Oct. 27: Dr. Li discussed two points about his research. First, regarding a unique Streptomyces species that Testerman’s lab previously isolated from a PMP patient tumor sample, his previous analysis comparing its genome with other available Streptomyces genomes suggested that this species is likely a new Streptomyces species. To further confirm this, Dr. Testerman connected him with a microbe identification expert from University of Oklahoma and he sent him his data and is waiting for his analysis for confirmation. Second, the PMP cell lines that Dr. Testerman’s lab established from patients’ primary tumors could be repeatedly passaged and thus provided us with a unique opportunity to screen for lead compounds against PMP. Using our geographically and phylogenetically diverse in-house microbial library featuring several hundred bacterial strains, we discovered a novel class of compounds we named which exhibited an activity against PMP cell lines comparable to the anticancer drug mitomycin C. Notably, these compounds did not exhibit cytotoxicity to three normal cell lines that were exposed.

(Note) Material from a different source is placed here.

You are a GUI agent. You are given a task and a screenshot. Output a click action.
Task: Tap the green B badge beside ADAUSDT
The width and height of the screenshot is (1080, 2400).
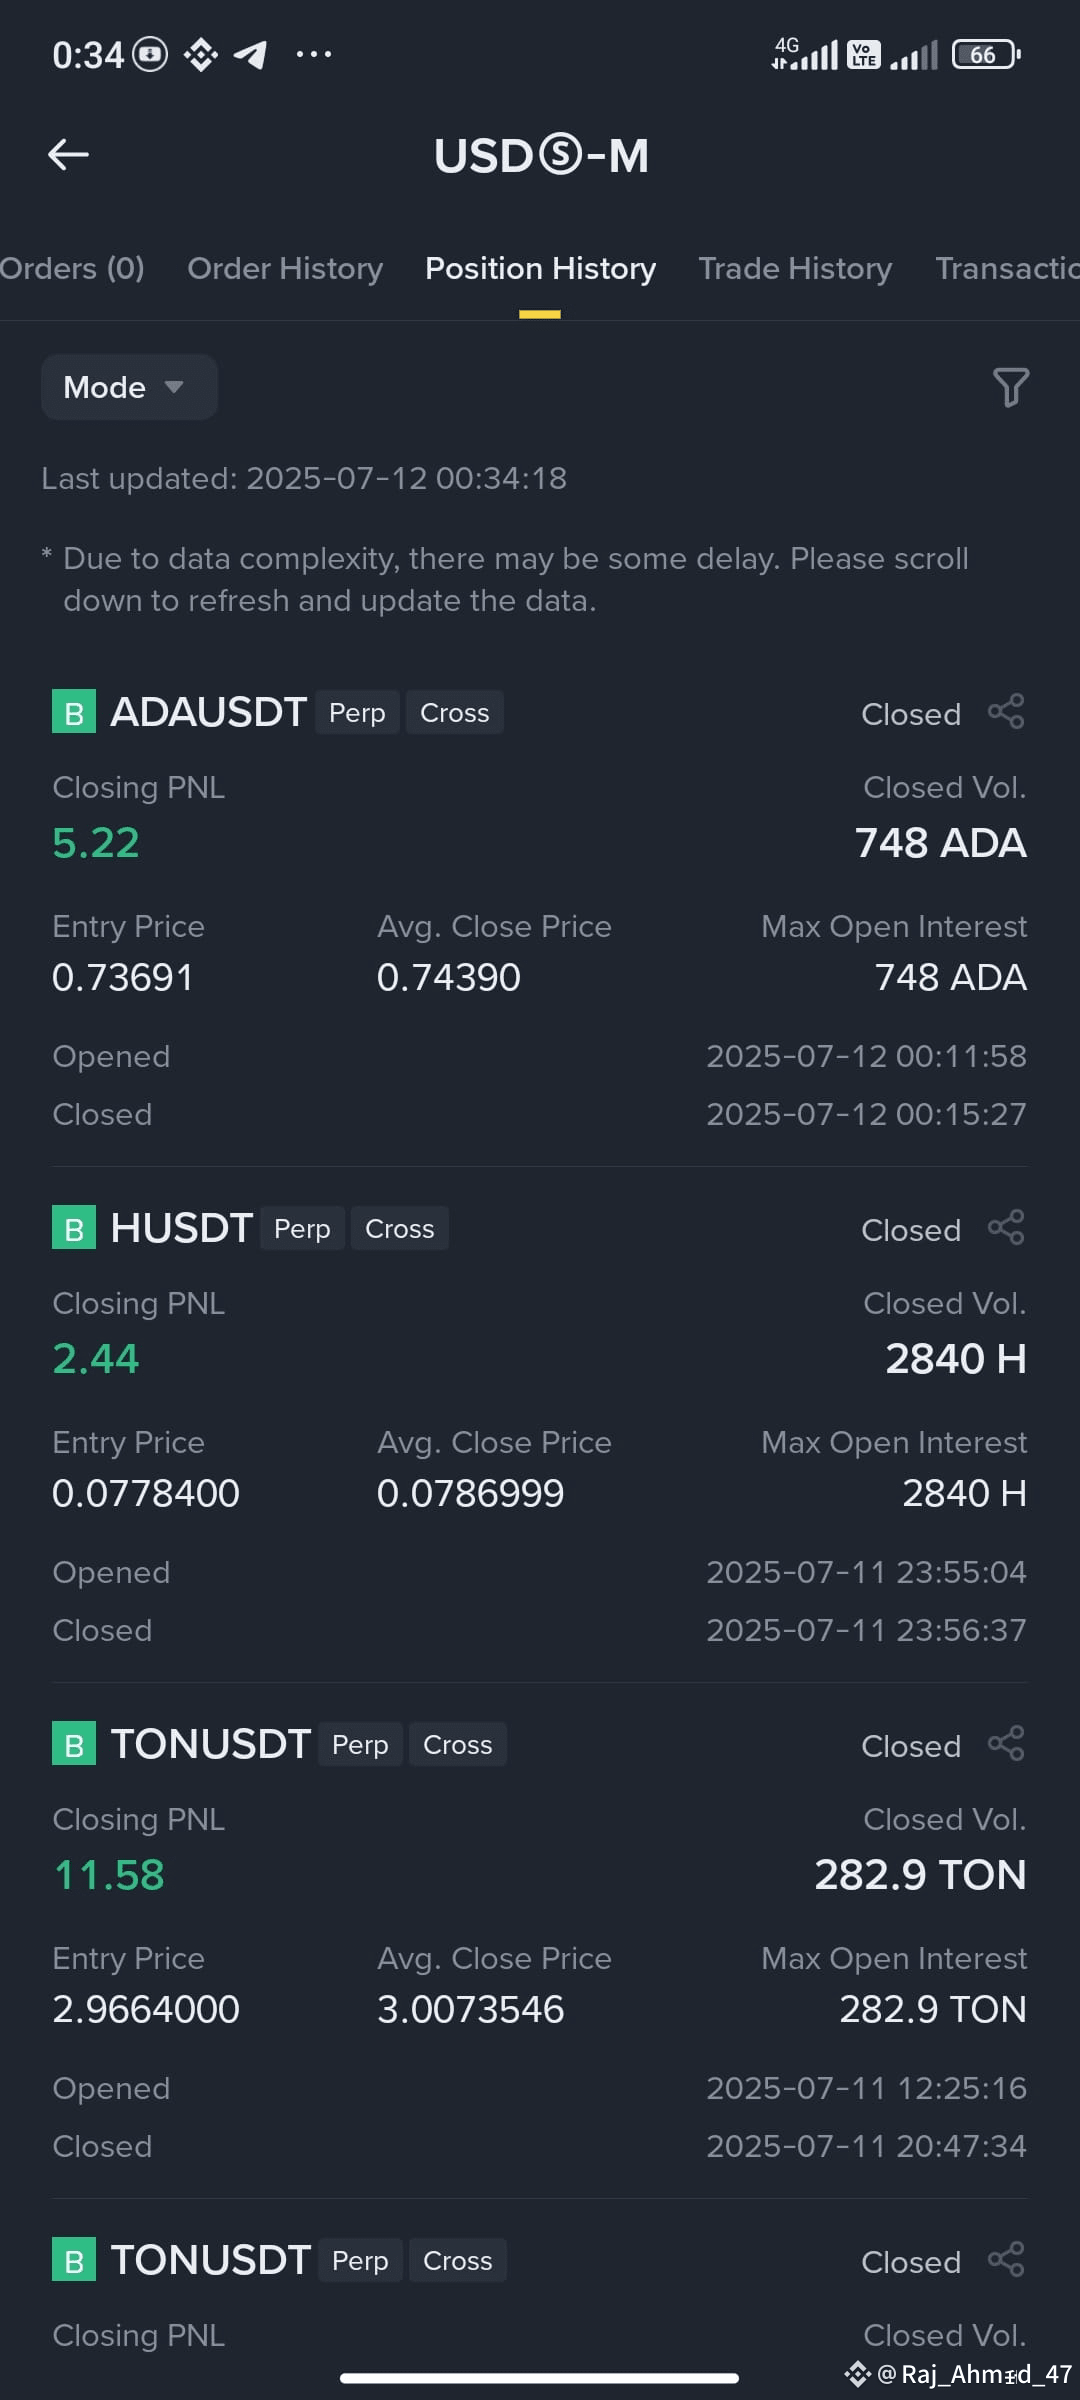[74, 712]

Dr. Metcalf reported that not a lot had been done since our last conference call. An issue that arose with the submission of our latest manuscript involves a controversy that has arisen with an earlier microbiome paper on which Dr. Metcalf was a co-author. A rebuttal to that paper was sent in, and Dr. Metcalf’s co-authors replied to the rebuttal. Although our current paper does not contain significant material related to the controversy, Dr. Metcalf felt it would be wise to delay its submission somewhat. In the final paper Dr. Metcalf said that a sentence on the controversy will probably be added at the end of the paper. A discussion took place about which journal the latest paper should be submitted to. mSphere appears to be a good choice. Ms. Nieciecki raised the issue of whether the nomenclature on PMP in the introduction of the paper should be updated. It was suggested that Dr. Sardi could be asked about this point. Dr. Metcalf mentioned that we discuss different types of PMP in the introduction, but then do not discuss this point after that. A brief discussion should probably be added at the end of the paper.
Ms. King reported that at a recent conference, Peritoneal Surface Oncology Group International 13th PSOGI International Congress on Peritoneal Surface Malignancies, our microbiome research was cited in oral plenary presentations discussing how there hasn’t been much work in determining causes of appendix cancer (except for us) and possibly using the microbiome as a way to help clarify the classification/differentiate between DPAM/PMCA/PMCA-S etc. Given all the other work that she and Ms. Pawlikowski has been involved with, progress on finalizing the fecal microbiome specimens for submission has been slow. Paper work needs to be completed.
Dec. 15: Dr. Li discussed several points about his very innovative research on PMP. He used a powerpoint presentation to illustrate these points. He has isolated several compounds from PMP cultures and they have good properties in terms of apoptosis in PMP tumor cells. They also do not show toxicity to normal cells. Dr. Merrell suggested trying to test the compounds using appendiceal cell lines. Dr. Testerman suggested contacting NCI since they have cancer test panels that potentially could be used.